MlopsProgramBeginner · 3 min read

Python ML Program to Recommend Movies using sklearn

Use sklearn's NearestNeighbors to recommend movies by finding similar users or items; for example, fit a model with NearestNeighbors(n_neighbors=2).fit(user_movie_ratings) and predict recommendations with kneighbors().

📋

Examples

Input[[5, 4, 0], [4, 0, 3], [0, 2, 5]]

OutputRecommended movies for user 0: Movie indices [2]

Input[[3, 0, 0], [0, 4, 5], [5, 5, 0]]

OutputRecommended movies for user 1: Movie indices [0, 2]

Input[[0, 0, 0], [0, 0, 0], [0, 0, 0]]

OutputNo recommendations available due to no ratings

🧠

How to Think About It

To recommend movies, we look at user ratings for movies and find users with similar tastes using a distance measure. Then, we suggest movies liked by similar users that the current user hasn't seen. We use sklearn's NearestNeighbors to find these similar users based on rating patterns.

📐

Algorithm

Get user-movie rating data as a matrix

Fit NearestNeighbors model on this data

For a target user, find nearest neighbors (similar users)

Collect movies rated highly by neighbors but not by target user

Return these movies as recommendations

💻

Code

sklearn

from sklearn.neighbors import NearestNeighbors
import numpy as np

# Sample user-movie ratings matrix (rows: users, cols: movies)
ratings = np.array([
    [5, 4, 0],
    [4, 0, 3],
    [0, 2, 5]
])

model = NearestNeighbors(n_neighbors=2, metric='cosine')
model.fit(ratings)

user_id = 0
# Find 2 nearest neighbors for user 0
distances, indices = model.kneighbors([ratings[user_id]])
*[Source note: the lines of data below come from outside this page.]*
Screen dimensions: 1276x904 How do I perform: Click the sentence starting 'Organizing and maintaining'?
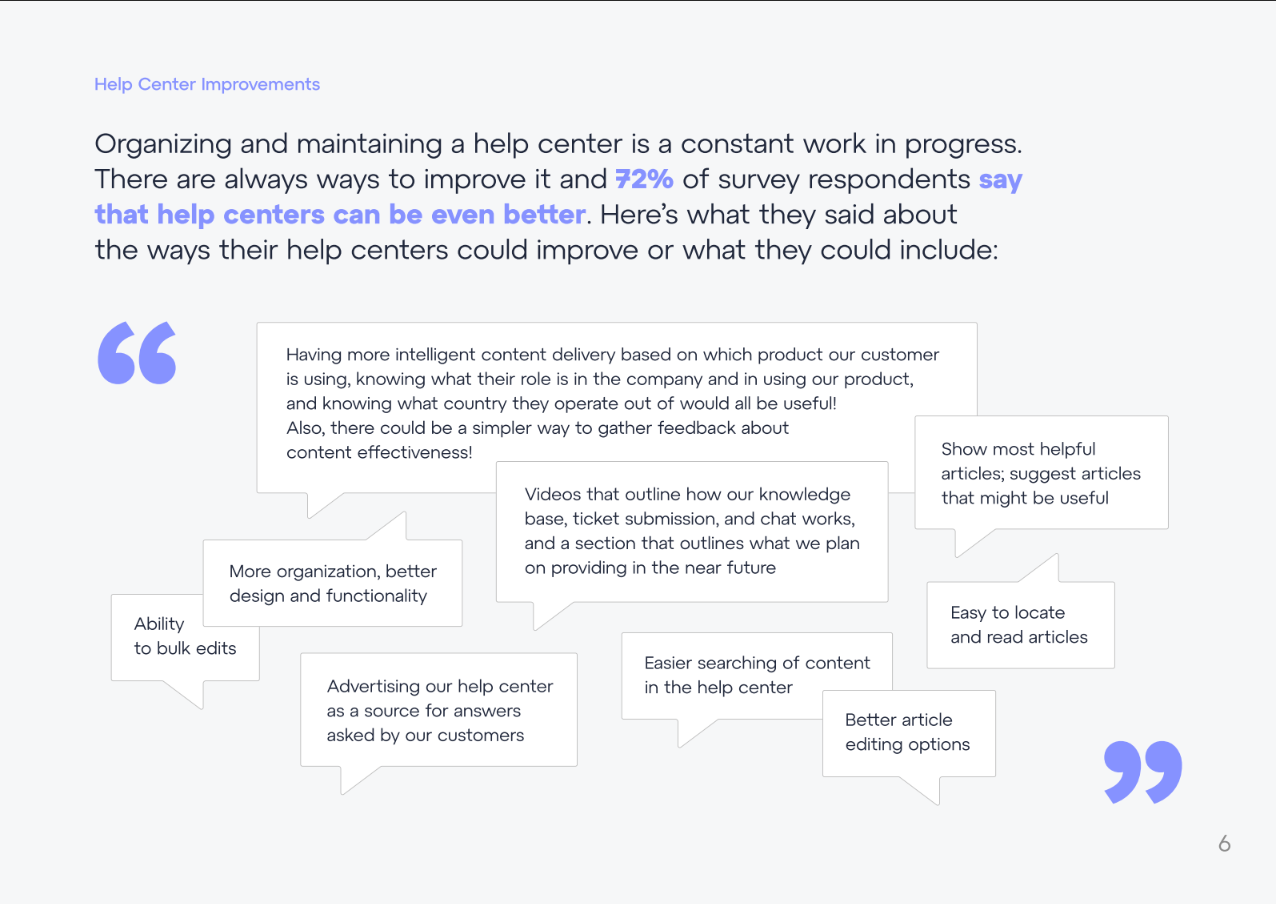tap(558, 144)
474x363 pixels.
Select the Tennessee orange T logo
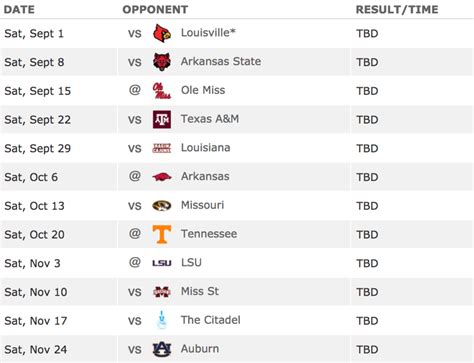click(x=162, y=234)
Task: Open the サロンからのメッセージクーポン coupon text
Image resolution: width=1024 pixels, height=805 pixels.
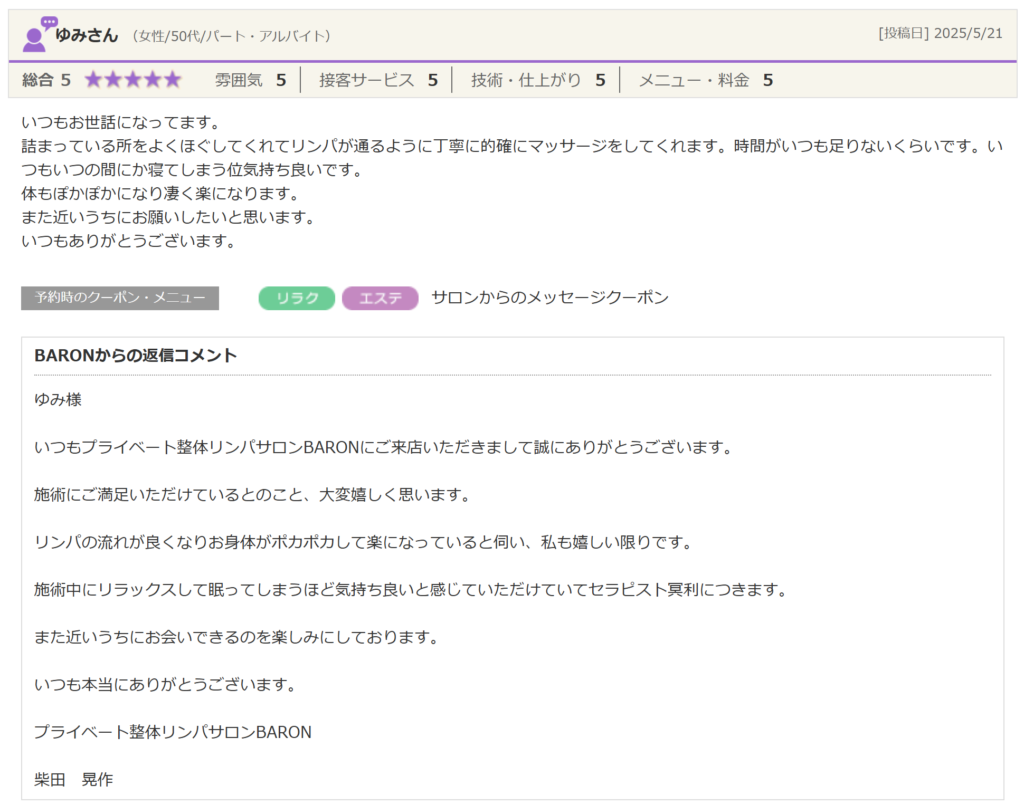Action: tap(549, 298)
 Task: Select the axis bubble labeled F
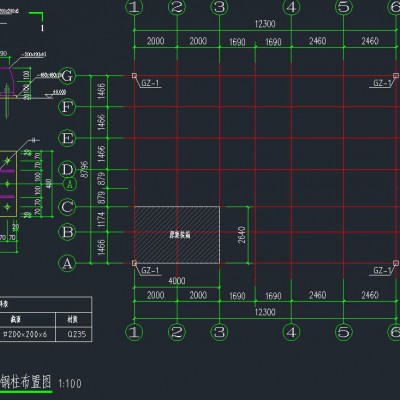67,107

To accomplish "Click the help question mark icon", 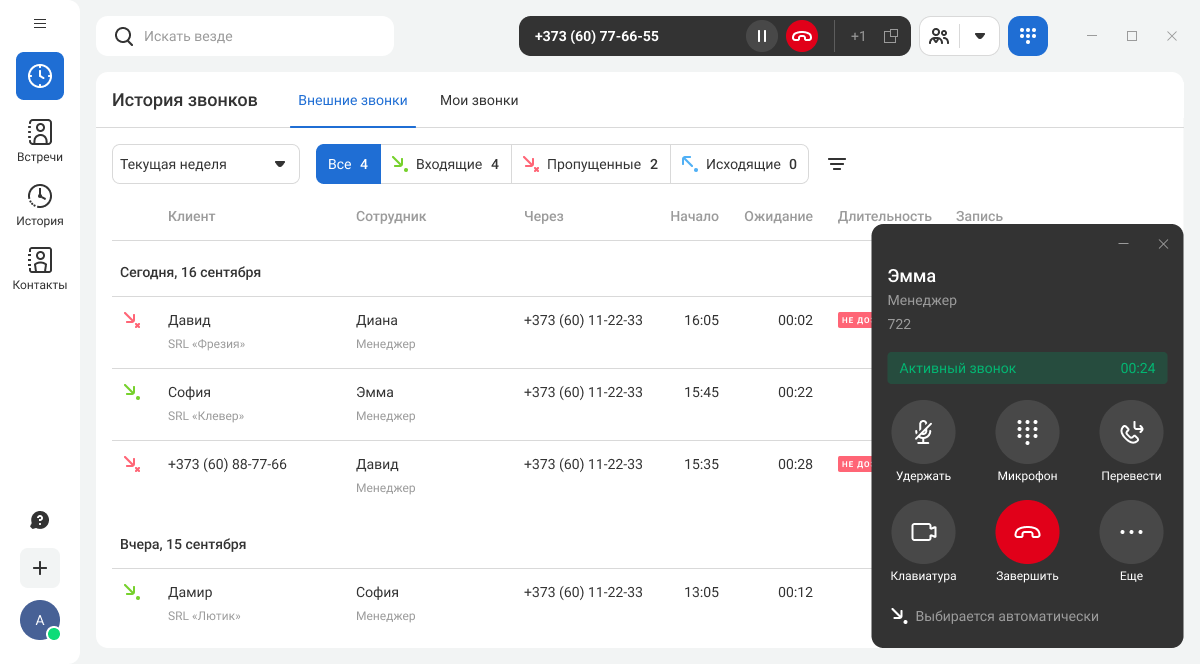I will [40, 520].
# Movies user 0 hasn't rated
user_movies = ratings[user_id]
unrated = np.where(user_movies == 0)[0]

# Recommend movies rated by neighbors but not by user 0
recommendations = set()
for neighbor in indices[0][1:]:  # skip user itself
    neighbor_ratings = ratings[neighbor]
    for movie in unrated:
        if neighbor_ratings[movie] >= 3:  # threshold for liking
            recommendations.add(movie)

print(f"Recommended movies for user {user_id}: Movie indices {sorted(recommendations)}")

Output

Recommended movies for user 0: Movie indices [2]

🔍

Dry Run

Let's trace user 0's recommendations through the code

Input ratings matrix

ratings = [[5,4,0],[4,0,3],[0,2,5]]

Fit NearestNeighbors model

Model learns user similarity based on cosine distance

Find neighbors for user 0

neighbors indices = [0,1], distances = [0.0, 0.18]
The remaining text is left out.